LIGHT IT UP: Diyas made by visually impaired and blind people

The Blind Relief Association’s Diwali Bazaar at Golf Links, which began on November 3 and will run until November 9, features a wide range of products and services skilfully crafted by visually impaired and blind people. There were five stalls run by blind persons coming from diverse backgrounds. They offered services such as relaxation massage and products like candles, diyas, soaps, and cloth merchandise. There was also a cafe run solely by blind persons.

Bittu Kumar Verma, 24, who wants to become a businessman in the future, opened his stall of soap products for the first time in the festival. His start-up, Rangat, offers multi-scented soaps made by blind people. The start-up became operational in October, with the help of the NGO The Blind Relief Association and three other partners.

“We were given proper training here at the NGO on multiple things such as English language, computer skills, stitching and soap-making. I realised that soap was a product of regular use and wanted to start a company for the same. I started with the help of three other people,” says Verman, who hails from Ara district in Bihar.
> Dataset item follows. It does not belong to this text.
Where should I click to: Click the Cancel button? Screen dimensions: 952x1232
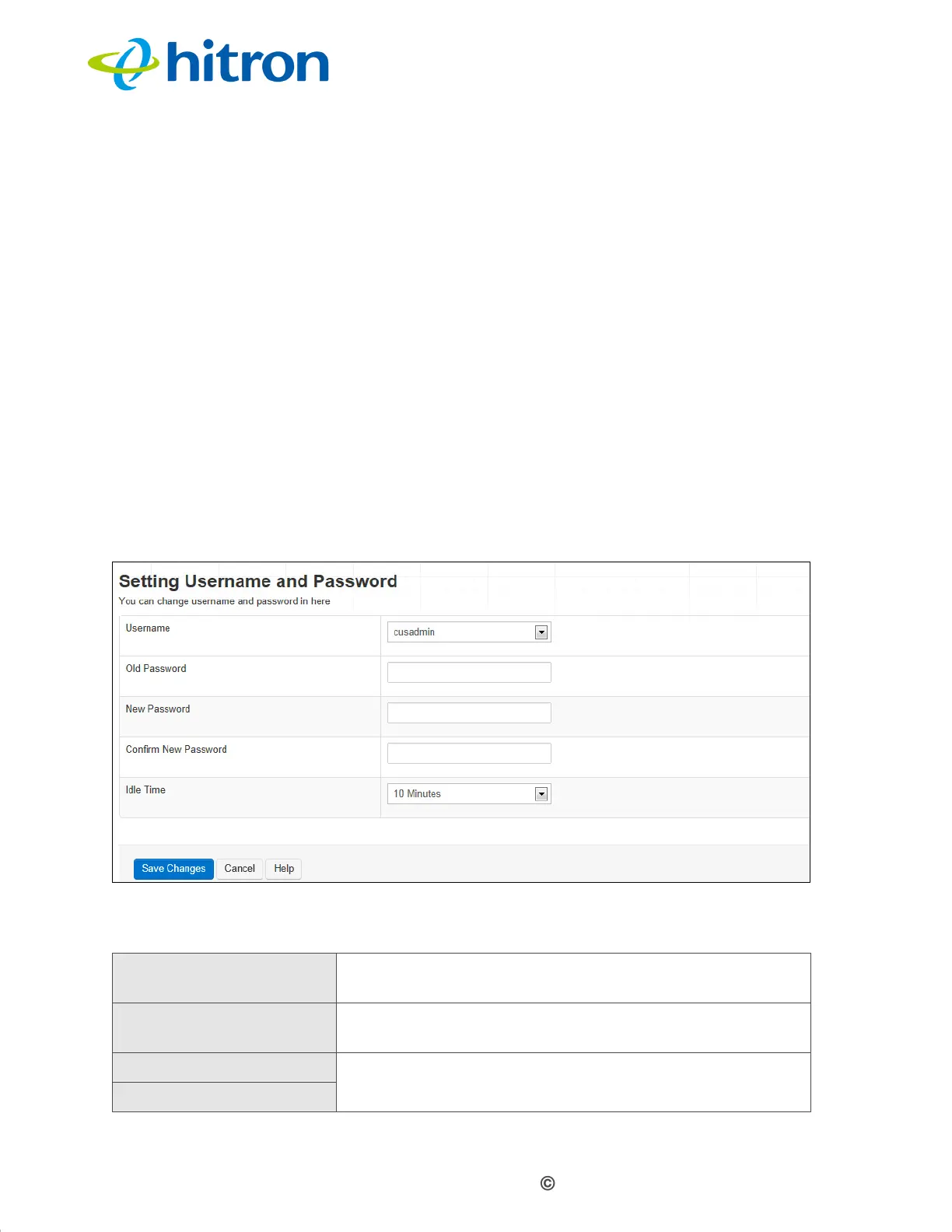tap(240, 869)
Verma wanted to become a businessman from an early age and said that the training and support of the NGO has empowered him to realise his dream. 

“As blind people, we cannot reverse what has already been given to us. What we can do is change how we see our future, with proper training and realising our potential. This is what I am doing right now,” he adds.
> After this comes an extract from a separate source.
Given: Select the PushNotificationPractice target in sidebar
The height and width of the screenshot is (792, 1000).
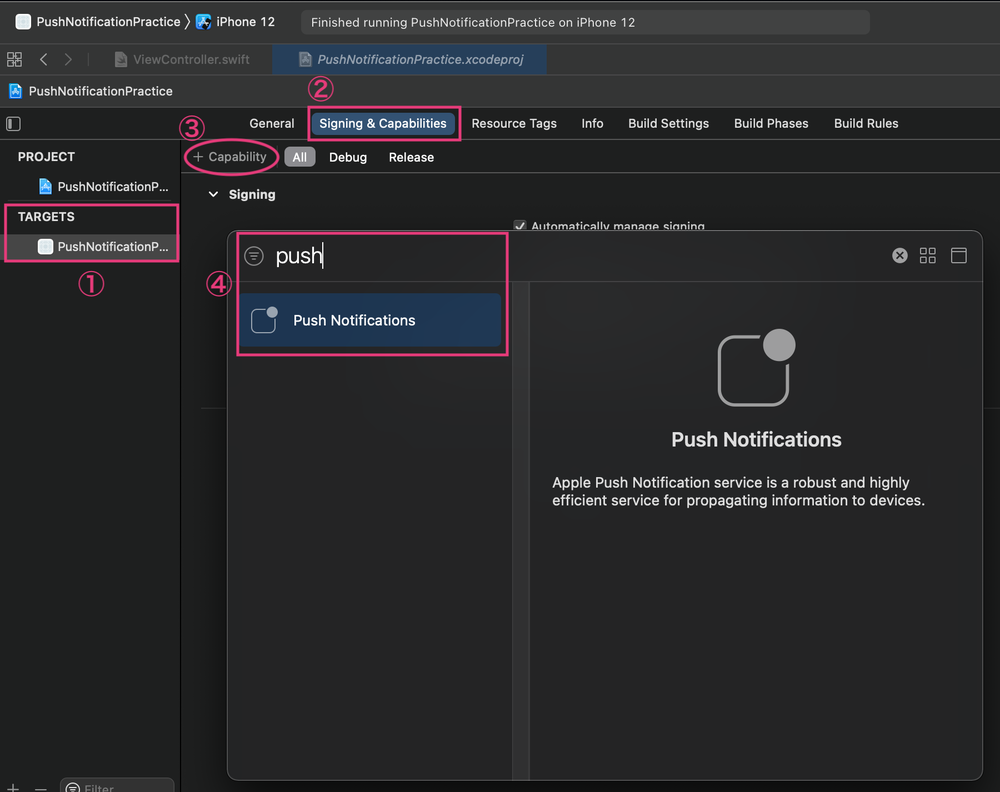Looking at the screenshot, I should [103, 247].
The Bazaar, which started in 1980 as a small venture to help fund the NGO, has become a cherished tradition over the years.  Commonly called the “Blind School Diwali Mela”, it has progressively grown over the years into one of the biggest festive shopping events in Delhi during Diwali.

Presently, it houses about 45 stalls, the commission of which will help fund the operations of the NGO. There is also a hall dedicated to other NGOs that promote social change.

The NGO offers computer training, vocational training, relaxation massage training, and multi-skill training to empower visually-impaired and blind people across the country. It also offers placement to people who have completed the training there, apart from other services such as health care, computerised Braille printing, and hostel facilities.

In the stitching section, a group of people are busy stitching cloth bags that will be sold in the Bazaar. Sadhana Devi, 19, who hails from Uttar Pradesh’s Koshambi district, says that she feels empowered to be a part of the programme.

“I love it here. We are learning many things here but what I love is stitching. It is often thought that only people with sight can stitch but I am glad that we are challenging this notion. There are some difficulties but I am glad that we are trained in such a way that those don’t hold us back,” says Sadhana, who lives in a hostel of the NGO. 

The products that people are making with clothes include ring bags, laptop bags, sling bags, tote bags, shoes bags, jute bags, and scrunchies.

OUTCOME: Cloth products made by visually impaired and blind people

The Bazaar provides exposure to the visually impaired masseurs trained at the Association to demonstrate their skills. The tired visitors can enjoy soothing head, shoulder and foot massage at reasonable cost. 

Cafe Mast, an initiative by the NGO operated by the trainees, offers a wide range of services all run by blind people. Two people of the initiative have also been hired by Echoes Cafe in Saket.

Aman Mahant, a resident of Chhattisgarh, says that he has learnt almost everything to run a small cafe. 

“We have learnt everything, from making burgers to baking. So, there are a lot of things that we have learnt here,” says Aman, who wants to complete his education and is currently in 10th standard.

Aman was previously learning music at a local school in Laxmi Nagar but says that he wants to do something with his computer skills.

The cafe offers a variety of hot and cold beverages, besides burgers, toast, cookies, and muffins.

Among other products were candles, diyas, and paper products, all made by blind and visually-impaired trainees.

Pankaj Kumar and Vaishnavi are meticulously working on a file made of paper. The section makes paper products such as files, envelopes, paper bags, and boxes.

“I am in 12th standard and have learnt relaxation massage here in the last three months. Currently, I am working on paper products and I enjoy it a lot. I want to become a government employee and I am planning to apply for it,” says Pankaj Kumar.

The NGO has been working with visual disabilities since 1945. It has expanded over the years and was awarded ‘Best Institution working for the Cause of Persons with Disabilities’ in 2012 by the Government of India.